Araplar Şam şehrini 634
yılında ele geçirince önce katedral olan (Vaftizci Yahya adıyla) Emevi
Camii’nin bir kısmını Müslümanlar için ibadete açtılar. Yetmiş yıl sonra da Bizans’tan
getirilen usta ve mimarlarla binayı yeniden inşa ederek tümden camiye
çevirdiler. Tabi bu camiye çevirme işini basit bir el değiştirme veya yık
yenisini yap olarak görmemek gerekir. Mesela Ayasofya’nın camiye çevrilmesi
gibi. Emevi Camii’nin inşasında kilise mimarisine bir meydan okuma vardı:
Kilisenin olduğu yerde ama ondan daha büyük ve daha ihtişamlı bir yapı. Maksure ilk başta bir güvenlik kafesi işlevini
yerine getirse de aynı zamanda bu ihtişam arzusuyla çift anlam kazandı. Maksure
(kafes) hem koruyor hem de ilgili ünlü kişiye (halife, padişah, sultan)

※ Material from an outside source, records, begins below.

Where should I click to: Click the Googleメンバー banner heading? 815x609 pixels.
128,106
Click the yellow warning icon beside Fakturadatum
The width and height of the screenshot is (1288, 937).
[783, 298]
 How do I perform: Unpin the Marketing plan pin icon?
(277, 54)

dokunulmazlıkla bir mahremiyet veriyor. Dolayısıyla hem sınırlanmış anlamıyla maksure,
hem de elitlerin camideki varlığının (özellikle cumaları) herkesin orada
olmasını teşvik edici anlamıyla mahfil. Yüklem, yani ünlü kişinin camide yaptığı iş (namaz
kılması) oradaki ümmet üzerinde bir eşitlik
yanılsaması da yaratıyor, öte yandan ona ayrılan özel bölmeyle bu eşitliği bir
tenezzüle dönüştürüyor. Emevi Camii’nden önce Bizanslılar tarafından yapılan
Vaftizci Yahya Kilisesi’nde krallar ve soylular için özel bölme var mıydı
bilmiyoruz. Çünkü yıkım taklit ithamını da ortadan kaldırmayı amaçlamış belli
ki. Ama olduğunu varsaymamız gerekiyor.
Din ve devlet
yakınlaşmasının Hristiyanlıkta ve İslamiyet’te birbirine ters süreçlerde
geliştiğini hatırlamanın yararı var bu noktada. Hristiyanlık ilk zamanlarında
avamın diniydi, Romalıların Hristiyanlaşması ve sonra dinin saraya ulaşmasıyla
kiliseler şapelden katedrale terfi etti, katedrali yapan başta kral olmak üzere
zengin sınıfın mimarları kralın ve soyluların ibadeti için özel bir
bölüm ayırdılar. Üst galeride yukarıdan ayinleri izleme konumunda. Bir loca
gibi (mimaride kilise mahfilleriyle tiyatro locaları arasındaki ilişkiye dikkat). Bu locanın aynı zamanda güvenlik işlevi olsa da asıl işlevi statüydü. Yani
ben kral olarak papazdan, piskopostan, papadan vb üstünüm pozisyonu... Aynı
Tanrı’ya inandım diye sizinle eşit olduğumu sanmayın, herkes bunu böyle bilsin.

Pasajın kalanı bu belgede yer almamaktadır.